We are working to sort out the markets' twists and turns in recent days.  Shortly after Fed Chairman Powell spoke on Wednesday afternoon June 16, the markets we track (equities, interest rates, gold, currencies, oil, and industrial metals) reacted as we expected.

The Fed's comments were interpreted by the Market as "hawkish" when in fact the Fed only indicated that, based on economic developments, it may have to change its position of holding short-term rates flat for the next four years (seemingly "forever") to raising rates sometime in 2023. Also on that day, the Chinese National Food and Strategic Reserves Administration announced it would begin to sell major industrial metals (copper, aluminum, and zinc) from state stockpiles reserves to halt factory gate price increases that have hit a thirteen year high and are stroking fears of global inflation. We see the Chinese as naturally being concerned over losing price competitiveness and reduced exports.
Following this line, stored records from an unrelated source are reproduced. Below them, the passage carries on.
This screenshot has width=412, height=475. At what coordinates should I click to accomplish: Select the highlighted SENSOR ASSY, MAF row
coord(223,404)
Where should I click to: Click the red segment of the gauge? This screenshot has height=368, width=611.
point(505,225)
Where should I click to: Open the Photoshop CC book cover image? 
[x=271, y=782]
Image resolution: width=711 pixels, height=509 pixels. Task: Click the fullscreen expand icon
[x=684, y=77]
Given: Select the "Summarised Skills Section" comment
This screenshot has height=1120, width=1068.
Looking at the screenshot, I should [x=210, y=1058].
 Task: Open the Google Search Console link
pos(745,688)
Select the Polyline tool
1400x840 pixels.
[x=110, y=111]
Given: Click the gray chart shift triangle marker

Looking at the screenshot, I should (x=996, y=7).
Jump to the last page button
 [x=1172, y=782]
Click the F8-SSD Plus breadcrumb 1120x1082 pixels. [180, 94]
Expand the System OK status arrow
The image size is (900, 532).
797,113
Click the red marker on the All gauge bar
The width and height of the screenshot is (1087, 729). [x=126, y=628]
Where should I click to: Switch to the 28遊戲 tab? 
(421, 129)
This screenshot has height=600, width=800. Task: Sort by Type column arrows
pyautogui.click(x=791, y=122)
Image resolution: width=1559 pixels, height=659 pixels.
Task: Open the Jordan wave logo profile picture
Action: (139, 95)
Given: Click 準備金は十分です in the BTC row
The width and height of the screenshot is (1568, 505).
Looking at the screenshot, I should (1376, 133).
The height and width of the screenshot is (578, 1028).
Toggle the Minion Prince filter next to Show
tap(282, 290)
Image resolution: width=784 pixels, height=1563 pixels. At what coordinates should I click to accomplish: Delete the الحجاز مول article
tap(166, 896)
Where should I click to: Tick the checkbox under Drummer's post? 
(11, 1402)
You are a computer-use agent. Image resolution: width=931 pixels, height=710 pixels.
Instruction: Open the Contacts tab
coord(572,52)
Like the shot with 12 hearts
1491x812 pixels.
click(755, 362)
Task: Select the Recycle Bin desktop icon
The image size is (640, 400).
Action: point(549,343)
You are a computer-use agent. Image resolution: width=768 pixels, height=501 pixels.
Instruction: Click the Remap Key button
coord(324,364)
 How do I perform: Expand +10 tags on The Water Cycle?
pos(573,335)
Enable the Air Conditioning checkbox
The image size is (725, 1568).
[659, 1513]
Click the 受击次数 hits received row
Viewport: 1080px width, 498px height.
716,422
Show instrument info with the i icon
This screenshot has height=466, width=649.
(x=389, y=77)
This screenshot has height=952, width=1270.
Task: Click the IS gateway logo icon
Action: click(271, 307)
The Market’s view of the US Dollar has been Bearish since March 2020. As the dollar rose on Wednesday afternoon those who had short positions had to cover by buying. A typical way to raise cash is to sell equities, particularly those that had good runs ups (e.g., financials, energy, metals mining, etc.), causing them to fall.

On Thursday, the Market began something of a taper tantrum. What is puzzling that as the US Dollar rose, long-term interest rates fell! It was short-term rates that spiked, rising from 0.163 to 0.230.

If inflation is a concern, we would expect long-term interest rates to rise, not fall. In a rising rate environment, banking and financial stocks should rise, not sell off.

As of noon today Friday, the markets appear short-term oversold, and we look to a relief rally next week. Our indicators show equities have fallen to their intermediate support levels and may hold there and reverse or decline further. This may be a low-risk entry point or an opportunity to reduce exposure further.

Of concern is what is happening with the Yield Curve, the difference between 10 and 2-year bond yields. It had been positive and rising. While far from inverting, its steepness is nonetheless flattening. Something to watch.